### PASSAGE SHOWN
(begin)
Molecular dynamics simulation for morphological change of water-in-oil microemulsion droplets induced by addition of polymer chains

Takahisa Kurokawa, Naohito Urakami, Kaori Nakaya Yaegashi, Ai Sakashita, Masayuki Imai, Takashi Yamamoto

Research output: Contribution to journalArticlepeer-review

6 Citations (Scopus)

Abstract

We carried out molecular dynamics simulations to investigate the morphological change of water-in-oil microemulsion (ME) droplets by addition of polymer chains. Several experiments have shown an increase in the polydispersity of ME droplet size and the morphological transition of spherical ME droplets to a rod-like shape by encapsulating the polymer chain in ME droplets. In order to understand these changes in the ME droplets, we studied the effects of the chain concentration and the interaction strength between chains and surfactant. When the interaction strength was weak, we obtained spherical droplets rather than rod-like droplets. Two types of spherical ME droplets were observed: large spherical droplets containing polymer chains and small spherical droplets without chains, which resulted in a large size polydispersity. However, when the interaction strength was great, a coalescence of ME droplets containing polymer chains was observed and the morphology of the droplets finally changed to a rod-like shape with an increase in the chain concentration. The morphological change can be explained by the competition between the chain-surfactant interaction energy and the surfactant monolayer bending energy, thus the interaction energy prefers a rod-like shape to gain a large contact area between the chains and the surfactant monolayer.
(end)
### DESCRIPTION OF THE TASK
Name every author listed on the microemulsion simulation page. The data placed next comes from a separate source.

### MATERIAL PROVIDED
(begin)
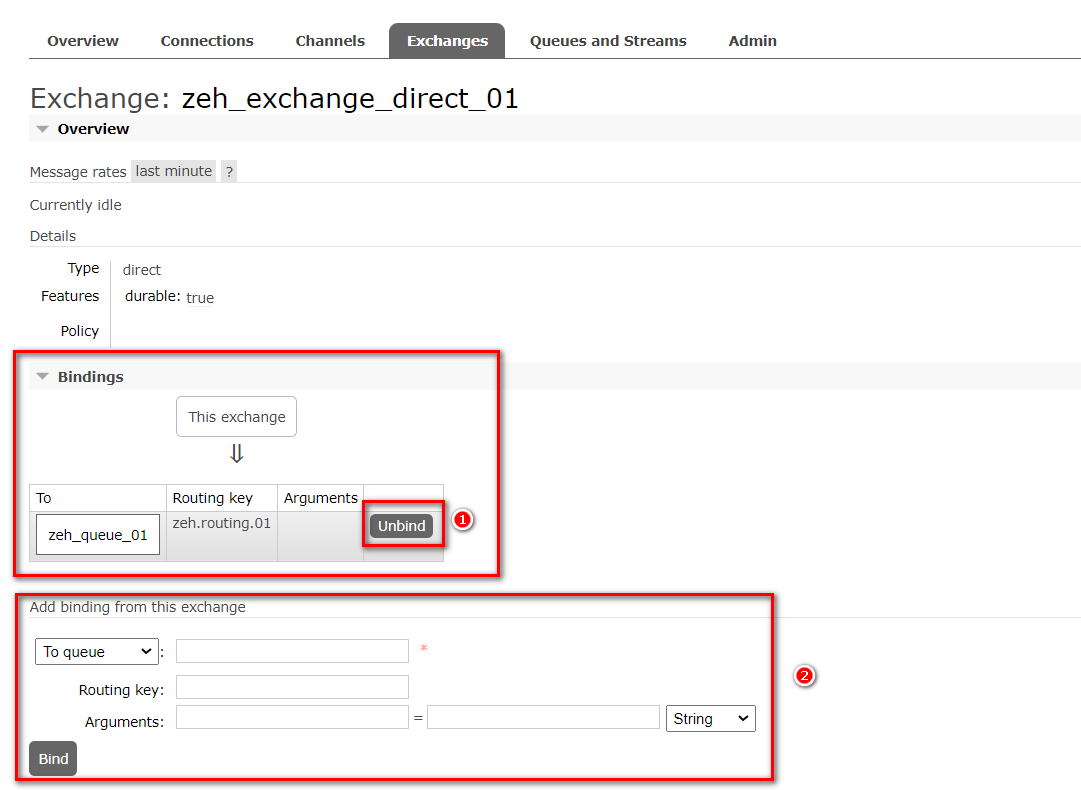Navigate to the Admin tab
Image resolution: width=1081 pixels, height=790 pixels.
pos(752,41)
(end)
### RESULT BELOW
Takahisa Kurokawa, Naohito Urakami, Kaori Nakaya Yaegashi, Ai Sakashita, Masayuki Imai, Takashi Yamamoto